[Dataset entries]
* * *

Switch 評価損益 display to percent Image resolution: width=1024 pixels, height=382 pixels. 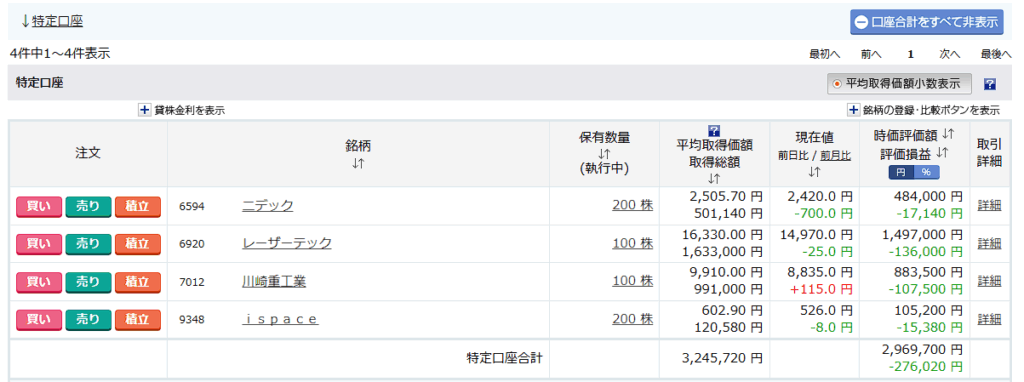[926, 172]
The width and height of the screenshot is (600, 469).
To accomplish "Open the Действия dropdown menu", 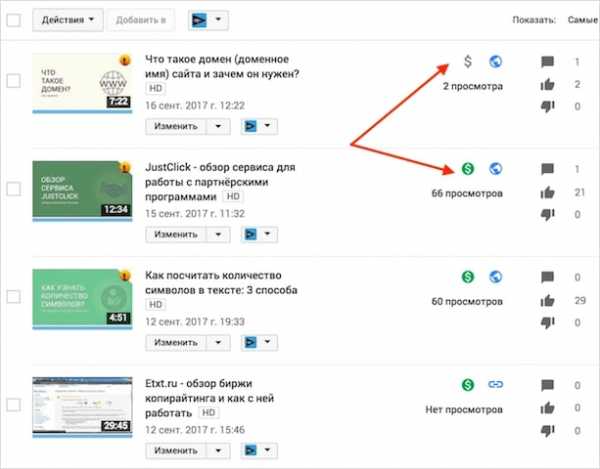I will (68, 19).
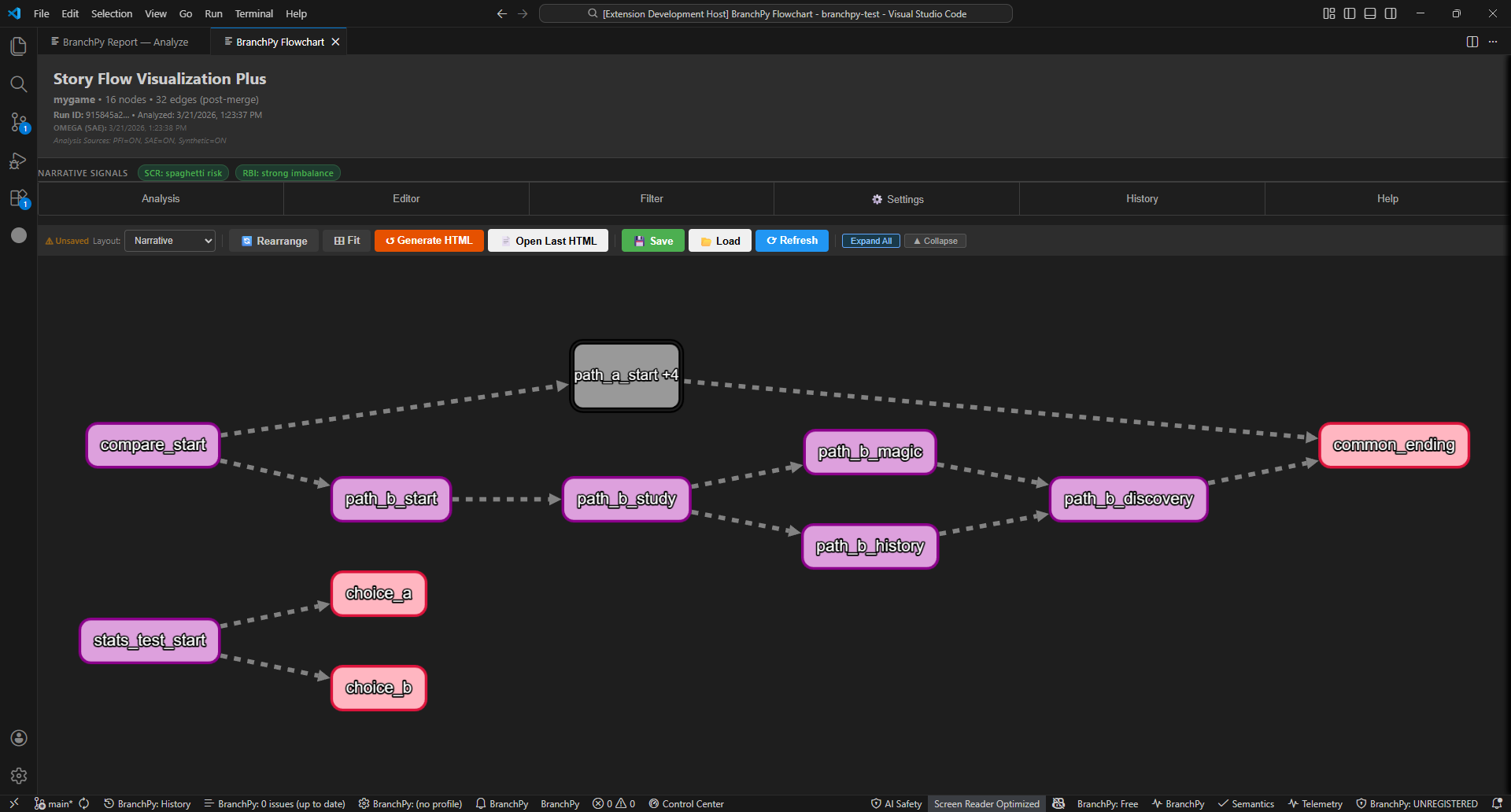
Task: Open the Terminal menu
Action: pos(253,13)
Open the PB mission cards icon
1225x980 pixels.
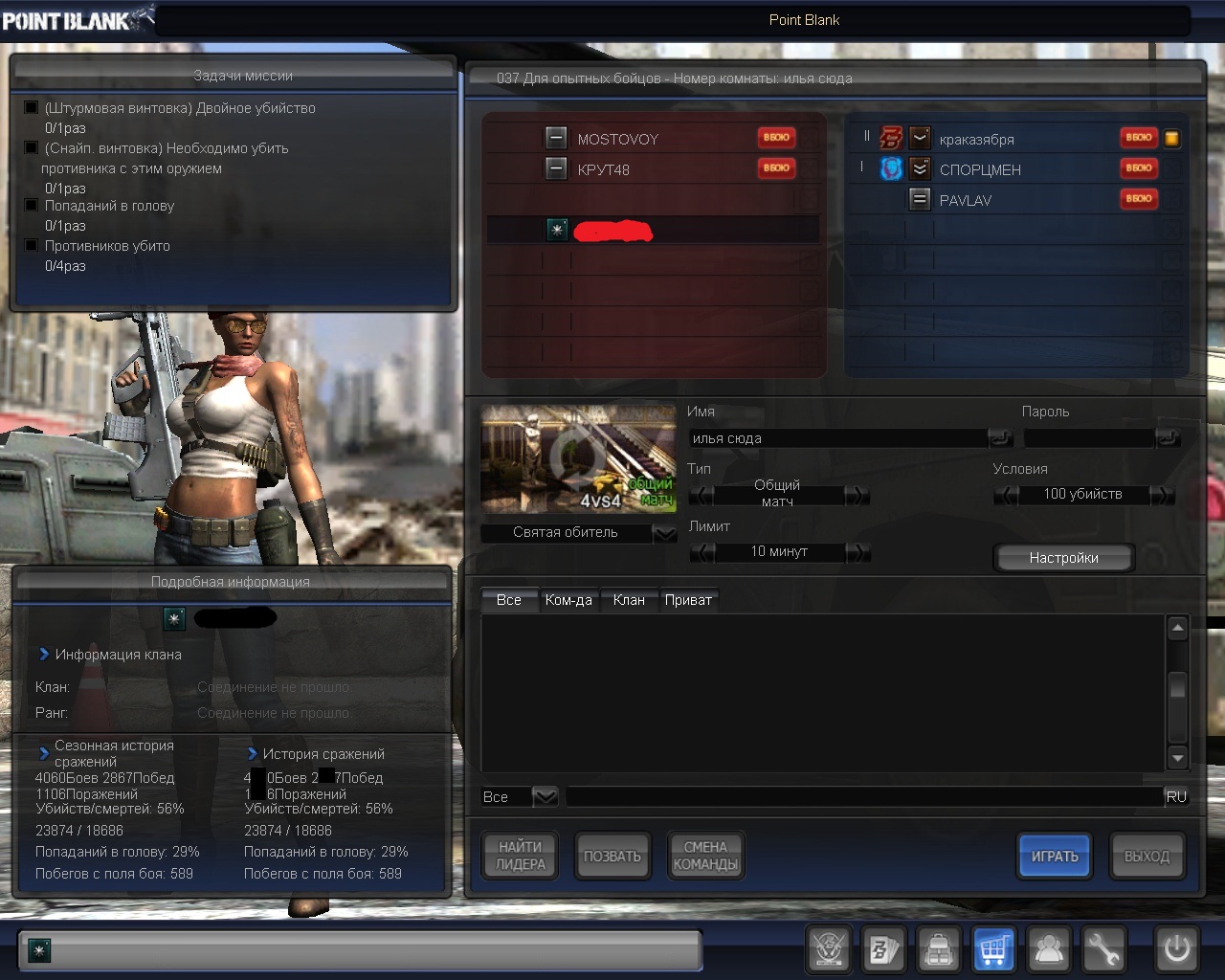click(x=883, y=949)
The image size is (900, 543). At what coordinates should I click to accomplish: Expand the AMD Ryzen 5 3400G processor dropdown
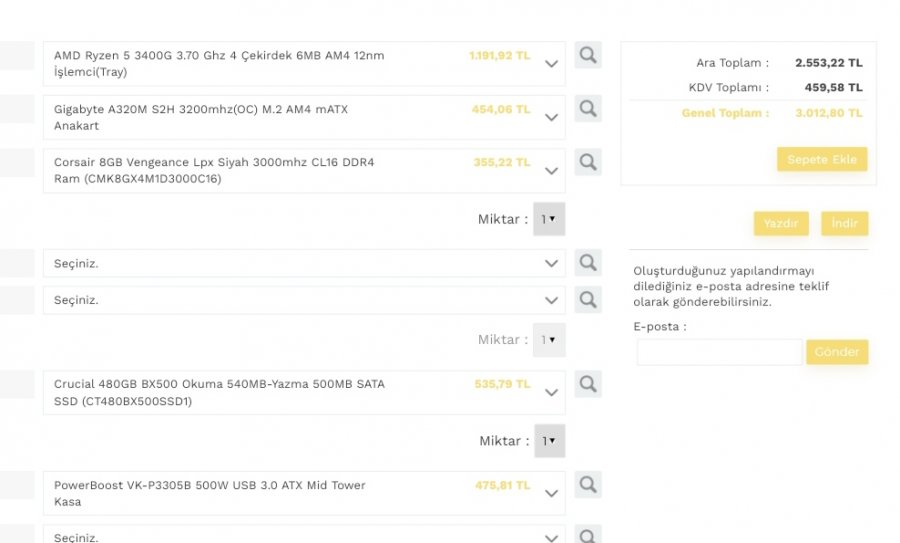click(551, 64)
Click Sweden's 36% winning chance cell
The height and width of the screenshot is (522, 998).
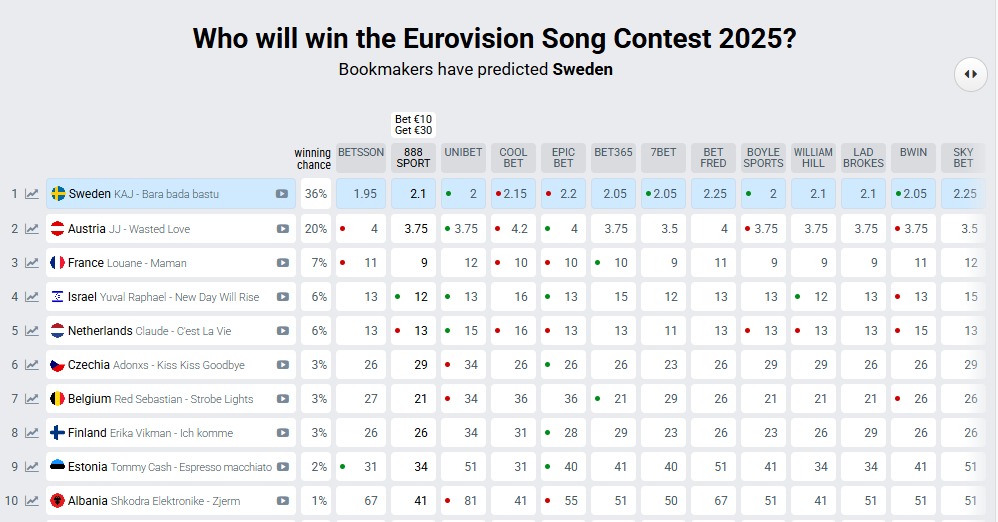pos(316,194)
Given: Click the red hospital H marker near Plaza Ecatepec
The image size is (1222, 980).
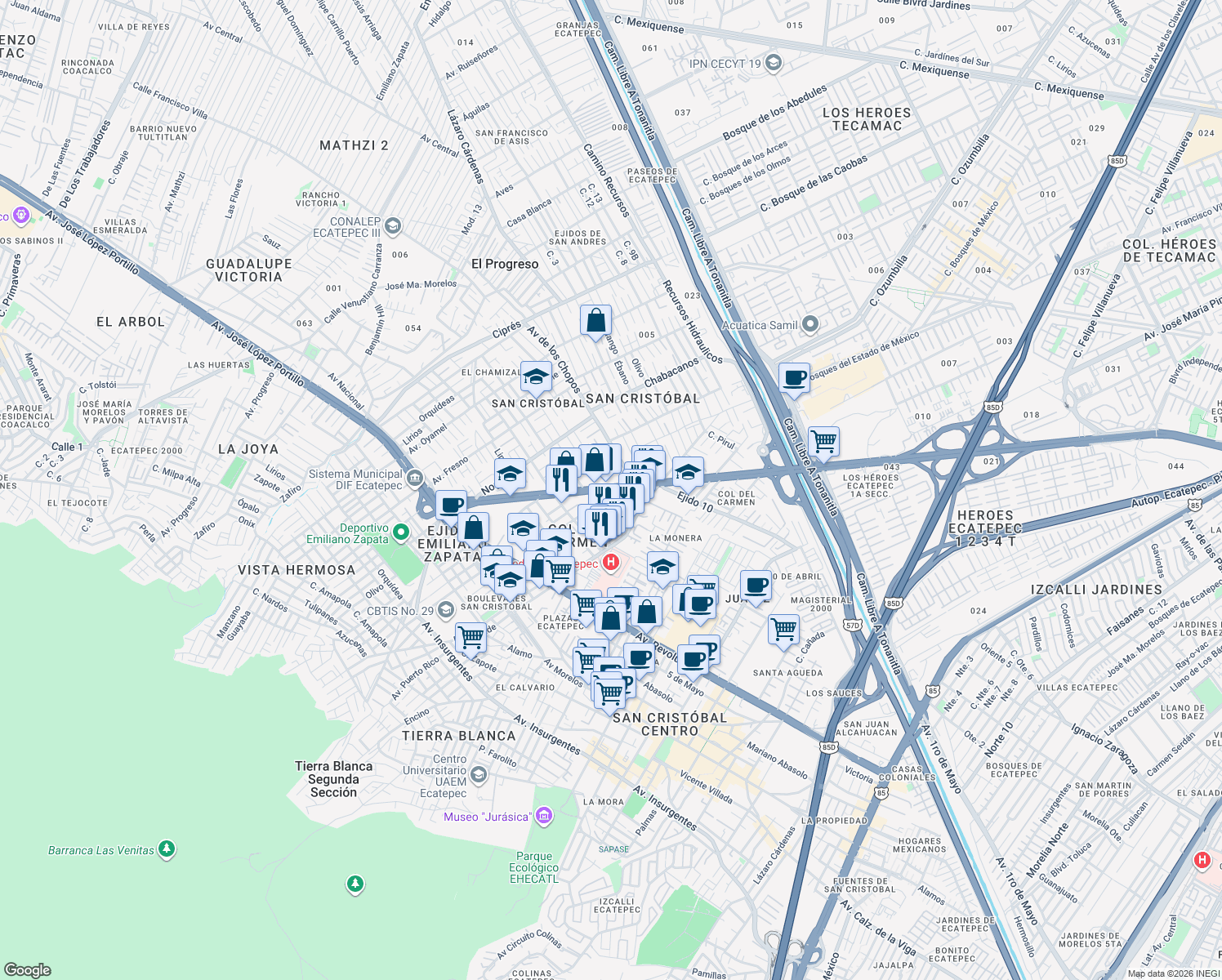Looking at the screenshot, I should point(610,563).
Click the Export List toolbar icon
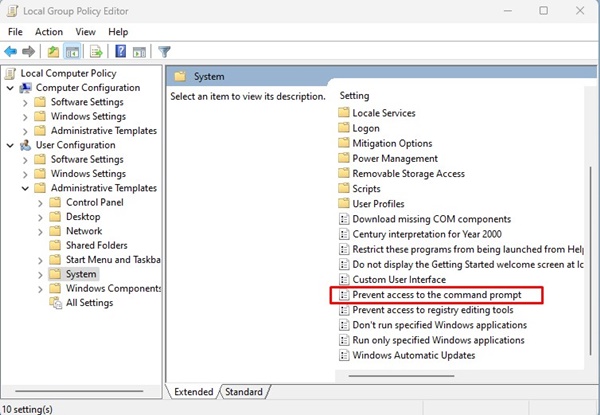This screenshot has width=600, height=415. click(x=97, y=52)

* * *

__Problem requirements__
Word for word, restate the lines from the line containing "Click Sweden's 36% winning chance cell" through the end of the data, including the first and last of them. Pictures stay out.

__Exercise output__
Click Sweden's 36% winning chance cell
The height and width of the screenshot is (522, 998).
pos(316,194)
Given: Click the red hospital H marker near Plaza Ecatepec
The image size is (1222, 980).
Looking at the screenshot, I should point(610,563).
Click the Export List toolbar icon
This screenshot has width=600, height=415. click(x=97, y=52)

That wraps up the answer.